#### [Aangeleverde tekst]
☆ ☆ ☆ ☆ ☆ ☆ ☆
Verder stelt de rechtbank voorop dat de inspecteur in beginsel per aangiftetijdvak een afzonderlijke boete op kan leggen.1 De keuze van de inspecteur om ter zake van de tijdvakken gelegen in de periode 1 januari 2018 tot en met 31 december 2018 een bestuursrechtelijke boete op te leggen, acht de rechtbank daarom niet in strijd met het verbod van willekeur. Voor zover in de stelling van belanghebbende nog een beroep op het vertrouwensbeginsel besloten ligt, slaagt het niet. Uit de enkele omstandigheid dat ter zake van de periode 1 januari 2014 tot en met 31 december 2017 strafrechtelijke afdoening heeft plaatsgevonden, mocht belanghebbende niet afleiden dat voor de periode 1 januari 2018 tot en met 31 december 2018 geen bestuursrechtelijke sanctie meer zou worden opgelegd. Belanghebbende heeft verder geen feiten en omstandigheden gesteld en aannemelijk gemaakt, waaruit zij heeft mogen afleiden dat een bestuursrechtelijke sanctie voor de periode 1 januari 2018 tot en met 31 december 2018 achterwege zou blijven.
2.13.3.
Gelet op het voorgaande is de vergrijpboete naar het oordeel van de rechtbank terecht aan belanghebbende opgelegd.
2.14.
De rechtbank neemt bij de beoordeling of de boete passend en geboden is in aanmerking dat belanghebbende twee keer het traject van een ‘criminal charge’ heeft moeten ondergaan en dat zonder verklaring is gebleven waarom bij eenzelfde feitencomplex over de periode 2014 tot en met 2018 langs twee wegen bestraffend is opgetreden. De vergrijpboete mede bezien in het licht van de strafrechtelijke sancties die zijn opgelegd aan [vennoot 1] (zie 2.6) en gelet op de omstandigheid dat de strafrechtelijke sancties mede betrekking hebben op hetzelfde feitencomplex als waarop de in geschil zijnde vergrijpboete betrekking heeft, acht de rechtbank een boete van 50% van de nageheven omzetbelasting niet in verhouding staan tot het met de vergrijpboete te dienen doel.2 De rechtbank zal de boete daarom matigen met 10%. De rechtbank ziet geen aanleiding voor verdere matiging van de boete, omdat belanghebbende geen andere feiten en omstandigheden heeft gesteld die daartoe aanleiding geven. De vergrijpboete zal, gelet op het voorgaande, worden verminderd tot € 13.039.
Conclusie
2.15.
Gelet op het vorenstaande is het beroep gegrond verklaard.
2.16.
De rechtbank ziet aanleiding de inspecteur te veroordelen in de kosten die belanghebbende in verband met de behandeling van het bezwaar en beroep redelijkerwijs heeft moeten maken. Deze kosten zijn op de voet van het Besluit proceskosten bestuursrecht voor de door een derde beroepsmatig verleende rechtsbijstand vastgesteld op € 2.026 (1 punt voor het indienen van het bezwaarschrift, 1 punt voor het hoorgesprek, met een waarde per punt van € 265; en 1 punt voor het indienen van het beroepschrift, 1 punt voor het verschijnen ter zitting, met een waarde per punt van € 748 en een wegingsfactor 1).
☆ ☆ ☆ ☆ ☆ ☆ ☆
#### [Uittreksel van gegevens]
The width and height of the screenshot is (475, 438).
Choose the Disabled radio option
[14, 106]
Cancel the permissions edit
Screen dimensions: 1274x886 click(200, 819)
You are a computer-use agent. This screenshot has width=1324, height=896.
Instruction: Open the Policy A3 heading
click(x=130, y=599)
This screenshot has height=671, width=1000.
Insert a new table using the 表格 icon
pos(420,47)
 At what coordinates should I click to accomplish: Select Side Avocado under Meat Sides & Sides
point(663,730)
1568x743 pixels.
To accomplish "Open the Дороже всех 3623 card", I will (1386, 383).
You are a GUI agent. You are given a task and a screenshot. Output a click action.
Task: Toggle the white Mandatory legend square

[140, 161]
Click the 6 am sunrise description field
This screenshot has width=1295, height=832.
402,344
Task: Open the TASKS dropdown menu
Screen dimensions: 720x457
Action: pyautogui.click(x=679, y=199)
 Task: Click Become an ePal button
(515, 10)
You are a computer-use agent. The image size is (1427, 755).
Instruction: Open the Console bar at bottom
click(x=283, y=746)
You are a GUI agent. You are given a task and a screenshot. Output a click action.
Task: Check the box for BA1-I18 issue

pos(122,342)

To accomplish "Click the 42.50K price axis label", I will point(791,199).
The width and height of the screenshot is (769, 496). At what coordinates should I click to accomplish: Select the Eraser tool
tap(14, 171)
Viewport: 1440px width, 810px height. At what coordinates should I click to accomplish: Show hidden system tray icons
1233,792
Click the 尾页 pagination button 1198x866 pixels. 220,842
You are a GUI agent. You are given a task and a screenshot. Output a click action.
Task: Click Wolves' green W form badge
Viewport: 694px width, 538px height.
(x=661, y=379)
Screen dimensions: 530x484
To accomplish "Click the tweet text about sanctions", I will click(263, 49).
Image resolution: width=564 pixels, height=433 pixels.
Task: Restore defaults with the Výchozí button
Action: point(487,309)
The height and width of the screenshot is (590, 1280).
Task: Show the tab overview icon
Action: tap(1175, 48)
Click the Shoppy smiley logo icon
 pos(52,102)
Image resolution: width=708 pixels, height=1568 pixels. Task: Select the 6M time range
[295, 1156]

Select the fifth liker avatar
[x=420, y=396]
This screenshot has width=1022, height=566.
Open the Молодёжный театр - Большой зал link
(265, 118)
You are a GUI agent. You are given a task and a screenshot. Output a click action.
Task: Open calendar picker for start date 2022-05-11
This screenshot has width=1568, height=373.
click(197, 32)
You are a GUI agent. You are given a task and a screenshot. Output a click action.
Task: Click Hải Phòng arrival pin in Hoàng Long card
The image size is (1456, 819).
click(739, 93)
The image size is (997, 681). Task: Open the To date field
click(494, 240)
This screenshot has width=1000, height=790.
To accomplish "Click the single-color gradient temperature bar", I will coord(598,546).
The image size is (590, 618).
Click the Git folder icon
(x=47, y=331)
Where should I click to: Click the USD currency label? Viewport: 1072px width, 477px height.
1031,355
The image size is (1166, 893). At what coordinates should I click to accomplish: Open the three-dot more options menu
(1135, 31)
☆ ☆ ☆ ☆ ☆ ☆ ☆
#### [Wat te doen]
**A)** Haal uit de uitspraak over de vergrijpboete letterlijk het gedeelte dat begint met "Gelet op het vorenstaande" en doorloopt tot en met "een wegingsfactor 1).".
**B)** Schrijf het vervolg van de uitspraak over de vergrijpboete, aansluitend op de laatste zin die daarvan is weergegeven.

#### [Genummerde antwoorden]
**A)**
Gelet op het vorenstaande is het beroep gegrond verklaard.
2.16.
De rechtbank ziet aanleiding de inspecteur te veroordelen in de kosten die belanghebbende in verband met de behandeling van het bezwaar en beroep redelijkerwijs heeft moeten maken. Deze kosten zijn op de voet van het Besluit proceskosten bestuursrecht voor de door een derde beroepsmatig verleende rechtsbijstand vastgesteld op € 2.026 (1 punt voor het indienen van het bezwaarschrift, 1 punt voor het hoorgesprek, met een waarde per punt van € 265; en 1 punt voor het indienen van het beroepschrift, 1 punt voor het verschijnen ter zitting, met een waarde per punt van € 748 en een wegingsfactor 1).

**B)**
Deze uitspraak is gedaan door mr. drs. J.H. Bogert, rechter, in aanwezigheid van mr. F.E.M. Houben, griffier, op 8 december 2021 en openbaar gemaakt door middel van geanonimiseerde publicatie op www.rechtspraak.nl.
De griffier, De rechter,
Afschrift aangetekend verzonden aan partijen op:
Aan deze uitspraak hoeft eerst uitvoering te worden gegeven als de uitspraak onherroepelijk is geworden. De uitspraak is onherroepelijk als niet binnen zes weken na verzending van de uitspraak een rechtsmiddel is aangewend of onherroepelijk op het aangewende rechtsmiddel is beslist (artikel 27h, derde lid en artikel 28, zevende lid AWR).
Rechtsmiddel
Tegen deze uitspraak kunnen partijen binnen zes weken na de verzenddatum hoger beroep instellen bij het gerechtshof te ‘s-Hertogenbosch (belastingkamer), Postbus 70583,
5201 CZ ’s-Hertogenbosch.
Bij het instellen van hoger beroep dient het volgende in acht te worden genomen:
1. bij het beroepschrift wordt een afschrift van deze uitspraak overgelegd.
2 – het beroepschrift moet ondertekend zijn en ten minste het volgende vermelden:
a. de naam en het adres van de indiener;
b. een dagtekening;
c. een omschrijving van de uitspraak waartegen het hoger beroep is ingesteld;
d. de gronden van het hoger beroep.
Voor burgers is het mogelijk hoger beroep digitaal in te stellen. Hiervoor kan gebruik worden gemaakt van de formulieren op Rechtspraak.nl / Digitaal loket bestuursrecht.
1 Vgl. Hoge Raad 22 januari 2010, ECLI:NL:HR:2010:BL0087.
2 Vgl. in die zin ook Gerechtshof Amsterdam 26 maart 2002, ECLI:NL:GHAMS:2002:AE7504.